Insufficient use has been made of ecological data concerning potential hosts in studies to determine the life cycles of zoonotic parasites and pathogens. Factors such as the geographical distribution of hosts, the altitudes at which they live, their affinities for specific habitats, their vertical distribution within the habitat, and the periodicity of their activities have bearing on the hosts' predisposition to involvement in disease cycles. Diets and feeding habits may determine the likelihood of acquiring infection. Reproductive characteristics determine whether a species is suitable as a reservoir or as an amplifying host. Behavioral factors, such as selection of a particular kind of nest site, may also predispose the involvement of the host with parasites and pathogens. Behavior patterns may determine the maximum population densities of hosts. Estimates of population sizes, of relative abundances of species, and of the involvement of species in disease cycles may be strongly influenced by the collecting and sampling methods that are used and also by the behavioral response of the mammals toward collecting devices, such as traps.
No focalization of rats (Rattus tiomanicus and R. argentiventer) infected with Rickettsia tsutsugamushi could be discerned over a 500 m trapping transect at the border between a forest and lalang grass (Imperata cylindrica). R. tiomanicus appeared to occupy 250 m of the transect on the average and had periods during which infections were observed which averaged 97 days. Calulations indicated that more than 50% of individuals become infected over their life-time. The high rate of infection in this and other areas described in earlier publications and the habits of the rats suggest that infected mites are densely and widely dispersed in the areas studied in Malaysia.

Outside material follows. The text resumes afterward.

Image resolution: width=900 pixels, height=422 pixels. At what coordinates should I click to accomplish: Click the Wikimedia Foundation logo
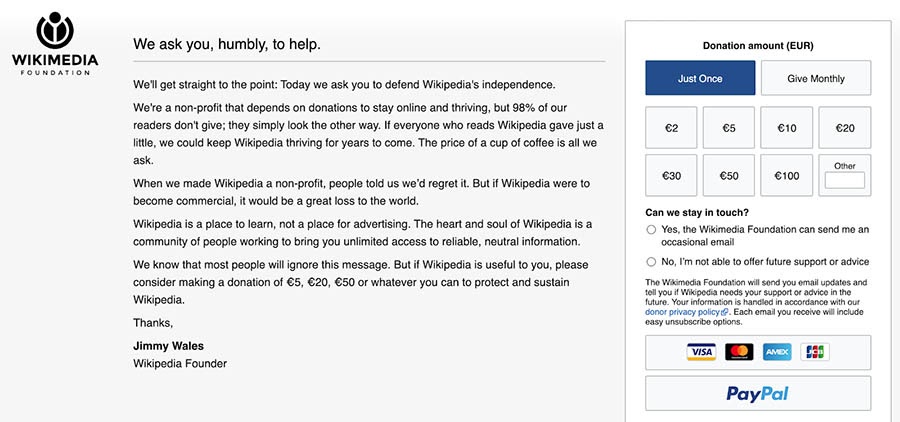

Numbers of L. (L.) deliense larvae were determined in adjacent habitats over a 16 month period. Both R. argentiventer and R. tiomanicus were highly efficient hosts for L. (L.) deliense. R. argentiventer was host to significantly greater numbers of chiggers per rat than was R. tiomanicus. The 2 habitats were similar in numbers of chiggers collected. No consistent correlation was apparent between numbers of chiggers and any single weather factor, but the chigger population seemed to be adversely affected by a 2 month period during which total evaporation greatly exceeded total rainfall. Direct fluorescent antibody examination of tissues from unfed L. (L.) deliense showed that 2 of 420 larvae (0.5%) contained organisms morphologically resembling R. tsutsugamushi. Considering the vector load and numbers of chiggers being returned to the ground by a given host, a rate of 0.5% appeared adequate to account for the prevalence rate of R. tsutsugamushi observed in the 2 host species.

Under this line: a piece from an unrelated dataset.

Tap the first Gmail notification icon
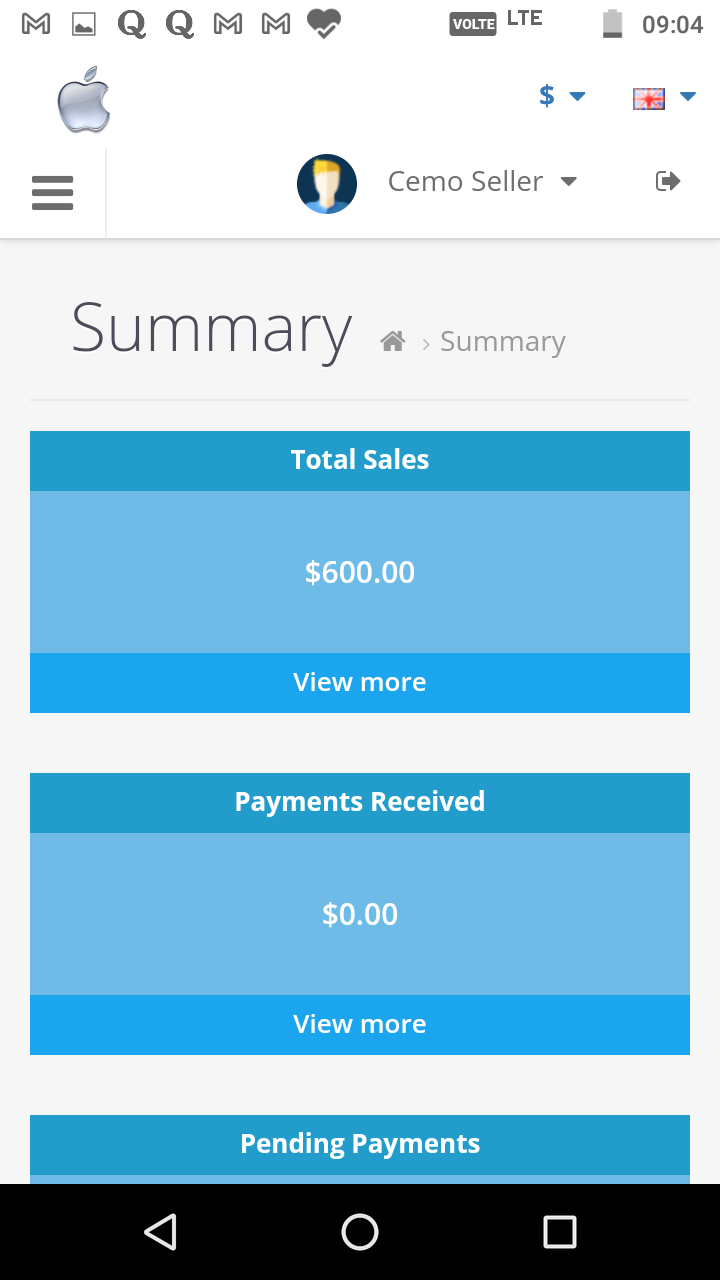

The overall comparisons of habitats are given in (Table III). The habitats are arranged in order of extent of alterations by man, with the least disturbed at the top. The highest average blood isolation rates came from the least disturbed areas. The highest monthly maximal rickettsial isolation rates from blood and maximal prevalence rates of antibody per month were also obtained at Bukit Lanjan, the habitat least altered by activities of man. The lowest average blood isolation rate (6%) and the lowest monthly maximal rickettsial isolation and antibody prevalence rates were obtained at Bukit Mandol, the habitat most extensively and intensively altered by man. The intermediate habitats had intermediate rates. We caution anyone interpreting these observations, however, in terms of human disease, which seem to be associated with hyperendemic foci. Here we are not dealing with hyperendemicity from the standpoint of human disease, but present evidence of widespread endemicity from which hyperendemic foci may derive. Also, we have not yet identified the prevalent strains and do not know their infectivity to man.

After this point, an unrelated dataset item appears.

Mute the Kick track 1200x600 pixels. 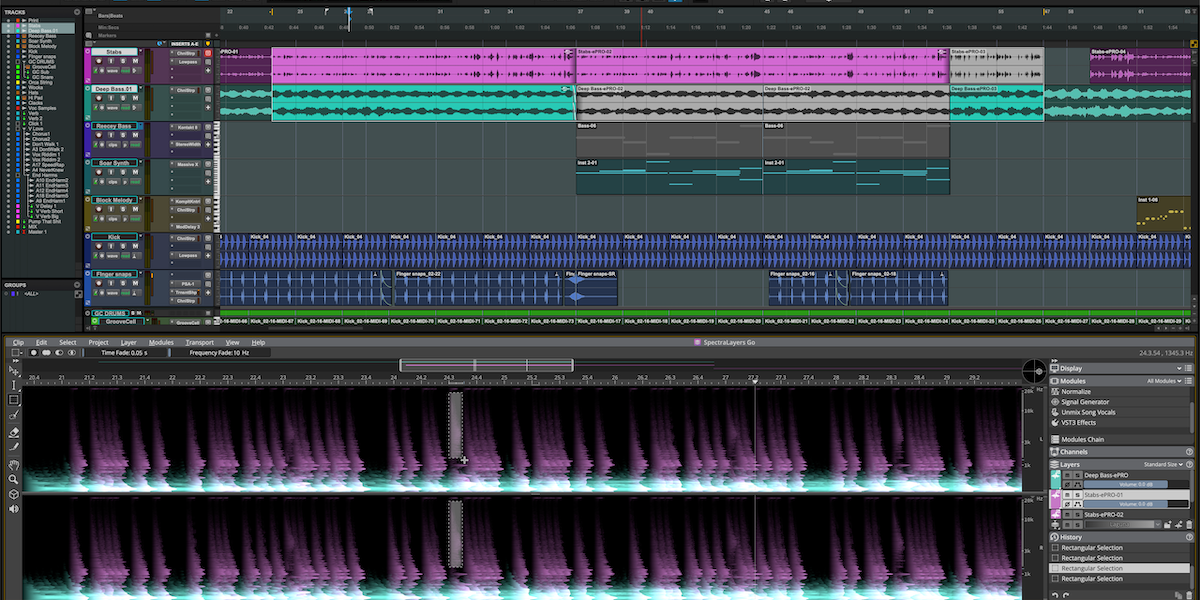(134, 246)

Rickettsia tsutsugamushi isolations were attempted from blood samples obtained from rats captured in four adjacent habitats near Kuala Lumpur, Malaysia. Antibody surveys were also made. Rickettsial infections were most frequent in rats captured in the forest and in lalang grass (Imperata cylindrica) and least frequent in the most extensively disturbed habitat, an Orang Asli (aborigine) village. Forest rats such as Rattus sabanus (31%), as well as rats in the subgenus R. (Rattus), i.e. R. tiomanicus (26%) and R. argentiventer (35%) had frequent active infections. The house rat R. exulans had less frequent infections (15%). Frequency of antibody occurrence followed a similar pattern. No marked seasonal differences in the frequency of infections could be detected during the 18-month study.